An awake craniotomy involves the patient being conscious throughout the procedure.
This is preferred when the tumour is close to, or involves, “functionally important regions of the brain”, the NHS reports.
Miss Curtis was initially told the tumour did not look cancerous.
Just three days after going under the knife, however, she was diagnosed with a grade 3 malignant brain tumour that had spread.
“The doctors told me the type of tumour I have gives patients on average a three-to-five year prognosis,” Miss Curtis said.

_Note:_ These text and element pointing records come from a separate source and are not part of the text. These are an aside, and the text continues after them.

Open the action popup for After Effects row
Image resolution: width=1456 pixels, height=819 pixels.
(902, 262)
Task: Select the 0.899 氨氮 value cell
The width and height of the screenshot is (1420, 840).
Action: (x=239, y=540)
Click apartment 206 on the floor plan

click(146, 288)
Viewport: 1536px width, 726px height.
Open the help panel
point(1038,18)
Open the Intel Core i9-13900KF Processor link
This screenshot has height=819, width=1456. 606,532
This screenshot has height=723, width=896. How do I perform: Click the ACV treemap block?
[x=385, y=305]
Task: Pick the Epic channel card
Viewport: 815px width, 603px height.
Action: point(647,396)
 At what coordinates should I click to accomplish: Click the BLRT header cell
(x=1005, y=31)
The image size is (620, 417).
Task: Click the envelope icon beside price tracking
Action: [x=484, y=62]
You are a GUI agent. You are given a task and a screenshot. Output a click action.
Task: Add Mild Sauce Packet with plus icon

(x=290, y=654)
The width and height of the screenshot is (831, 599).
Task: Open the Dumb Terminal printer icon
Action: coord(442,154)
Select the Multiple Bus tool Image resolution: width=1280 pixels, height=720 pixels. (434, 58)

In a bid to buy herself more time, Miss Curtis had radiotherapy for six and a half weeks, followed by a year of chemo.
“Although I know my diagnosis is terminal, I'm fighting for every extra minute I can get with my kids,” she said.
Perhaps hardest of all, is the impact this had her on her family.
“Finding out my cancer was incurable was so hard,” Miss Curtis said.
“I couldn't bear the thought of dying and leaving my children without their mum.
“I'm going through chemotherapy and Millie asked me why my hair was falling out.
“I just told her mummy had something bad in her head and she kind of accepted that. She's too young to fully understand it all really.”
Refusing to let her condition hold her back, Miss Curtis is planning to marry Tom on July 20 next year after he proposed on Christmas Day 2018.
The nursery worker is even optimistic she’ll be around in decades to come.
“I'm young and I've always been healthy so hopefully I'll have another 40-to-50 years, we just don't know,” she said.
“Doctors are monitoring my brain every three months with MRI scans so it's just a waiting game now on when it'll come back.
“Right now, I'm just focusing on making memories with my family. We went to Disneyland Paris earlier this year which was amazing.”
After taking time off work to focus on treatment, Miss Curtis will shortly go back to work three days a week.
“I want to treat [my family] to really great things and go on lots of holidays, which has been hard with only one wage coming in as I have had to take time off whilst battling cancer,” she said.
Tom manages a crazy golf centre.
“My diagnosis has showed me every moment is precious,” Miss Curtis said.
“My kids and family mean the world to me. I just want them to be happy and to make as many memories as I can.”